Nesse sentido, iniciamos os trabalhos em quatro etapas. Na 1a Etapa selecionamos um Voluntário Coordenador Nacional e na 2a
Etapa foram selecionados os Voluntários Coordenadores Regionais.
Na 3a Etapa foram convocados e selecionados os Voluntários de Campo, que aplicaram os questionários da pesquisa nos supermercados, peixarias, restaurantes e em outros locais nas cidades representativas para cada Estado. Na 4a Etapa, os voluntários de campo, após aplicar os questionários da pesquisa, reuniram os dados em relatórios e os enviaram por e-mail para seu respectivo coordenador regional. Esse, por sua vez, fez o mesmo e enviou seu relatório para o coordenador nacional.

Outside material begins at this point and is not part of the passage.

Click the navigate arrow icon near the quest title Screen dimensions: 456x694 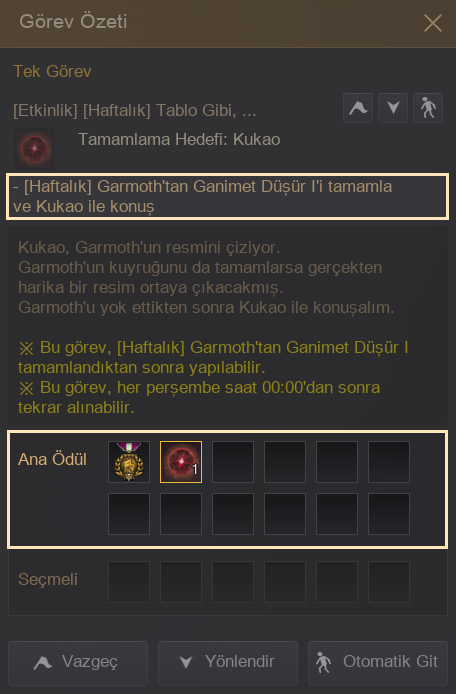pyautogui.click(x=393, y=108)
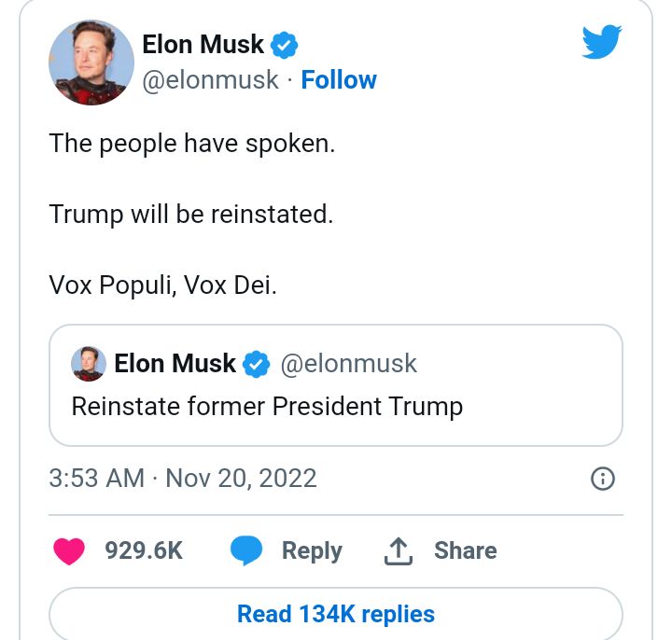The image size is (672, 640).
Task: Open the 3:53 AM Nov 20, 2022 timestamp
Action: 183,479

A pesquisa teve abrangência nacional e, de acordo com seus resultados, cerca de 37% dos 1.400 entrevistados no Brasil dizem
consumir carne de cação ou tubarão (veja na página ao lado o esclarecimento sobre o uso dos termos tubarão e cação). Nesse universo, 43% dos entrevistados eram homens e 57% mulheres. No item escolaridade, 10% tinham nível primário, 41% secundário, 40% nível superior e apenas 8% tinham pós-graduação.
Os locais de aplicação da pesquisa foram as feiras-livres (9%), peixarias (11%), supermercados (37%), restaurantes (8%) e outros estabelecimentos ou locais (35%).

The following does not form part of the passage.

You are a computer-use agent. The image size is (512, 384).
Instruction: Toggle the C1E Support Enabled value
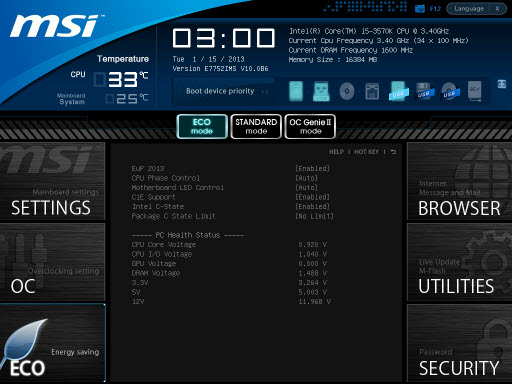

A pesquisa apontou uma grande diferença entre cariocas e paulistas. Enquanto apenas 6% dos cariocas afirmam consumir cação, 69% dos paulistas responderam que consomem. Quando o questionamento foi se já consumiram barbatana de tubarão, nenhum carioca respondeu sim, mas 17% dos paulistas afirmaram já ter consumido. Para a mesma pergunta sobre consumo de cápsula decartilagem de tubarão, novamente os cariocas zeraram, mas 10% dos paulistas responderam que sim. Uma explicação plausível para tal diferença talvez seja a considerável influência exercida pela população de origem oriental em São Paulo, o que não ocorre no Rio, já que são eles os grandes consumidores de cação e seus derivados, especialmente as barbatanas de tubarão para produzir a sopa.
A seguir, são descritos os resultados da aplicação dos questionários, com alguns comentários e explicações pertinentes.
Projeto Tubarões no Brasil
Resultados da pesquisa com informações e explicações de suporte
1 – Você costuma consumir carne de cação?
Cabe aqui um esclarecimento sobre o uso dos termos tubarão e cação.
As duas denominações podem ser utilizadas para qualquer espécie,
porém usualmente chamamos de tubarão as espécies de grande porte,
pouco comuns em nosso litoral, e de cação aquelas de pequeno porte,
cuja ocorrência em nossa costa é mais comum. De forma bem original,
a sabedoria popular tem outra definição a esse respeito: “se a gente
come ele, é cação, se ele come a gente, é tubarão”.
Os entrevistados que responderam SIM seguiram para a pergunta 2
(pulando a pergunta 6). Os que responderam NÃO seguiram para a
pergunta 6.
2 – Qual é a regularidade de seu consumo?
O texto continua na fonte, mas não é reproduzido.